GL-dSACs exhibit nicotinic responses to endogenous ACh release. A, GL-dSAC activity was recorded during focal application of broad-spectrum nicotinic agonist DMPP. B, Whole-cell recording of a representative EYFP-expressing GL-dSAC. Scale bar, 20 μm. C, D, Focal application of DMPP consistently increased the spontaneous firing rate of the cell shown in B. Results are plotted as in Figure 6. Insets, Magnification of 1-s-long periods of firing before and during DMPP appplication. E, Voltage-clamp recording of the mean inward current evoked by DMPP in the cell shown in B. Bath application of Mec abolished the inward current. F, DMPP application significantly increased GL-dSAC spontaneous firing rates (9.2 ± 3.9 vs 22.0 ± 7.5 Hz, before vs during DMPP application; n = 5; p = 0.013, two-tailed paired t test). Red points denote cell shown in B–E. G, Mec blocked the DMPP-evoked inward current in GL-dSACs, leading to a significant reduction in current amplitude (325.5 ± 75.6 vs 12.0 ± 6.1 pA, before vs after Mec application; n = 5; p = 7.3 × 10⁻⁴, two-tailed paired t test).

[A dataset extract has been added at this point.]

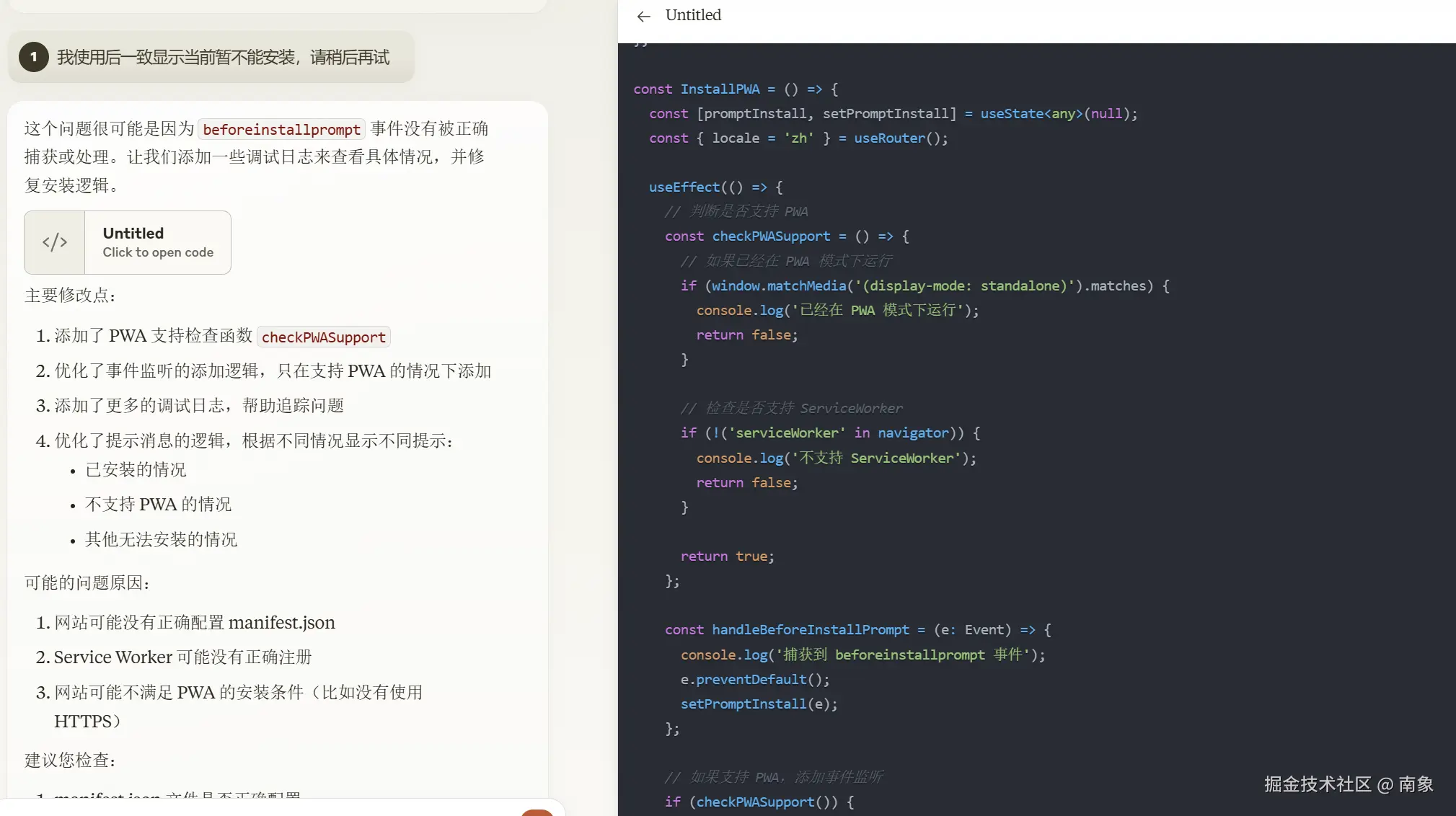This screenshot has height=816, width=1456.
Task: Click the numbered badge beside the user message
Action: click(33, 56)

Red points denote cell shown in B–E. H, Synaptic input to GL-dSACs was recorded while stimulating the IPL and blocking glutamatergic and GABAergic receptors. I, J, Whole-cell recording of a representative EYFP-expressing GL-dSAC. Scale bar, 20 μm. K, IPL stimulation (10 μA) in the presence of NBQX/AP5/GBZ evoked a robust EPSC in the cell shown in I and J that was abolished rapidly by Mec application. Inset, Mean synaptic response evoked by IPL stimulation (arrowhead) before and after Mec application (scale bar, 100 ms/50 pA). Individual trials are shown in lighter colors. L, Mean postsynaptic nicotinic current recorded in GL-dSACs (peak: 57.7 ± 38.8 pA; decay constant: 29.2 ± 7.2 ms; n = 6) after IPL stimulation (arrowhead; 10–15 μA) calculated by subtracting the mean current after Mec application from the mean current before Mec application (in the presence of NBQX/AP5/GBZ).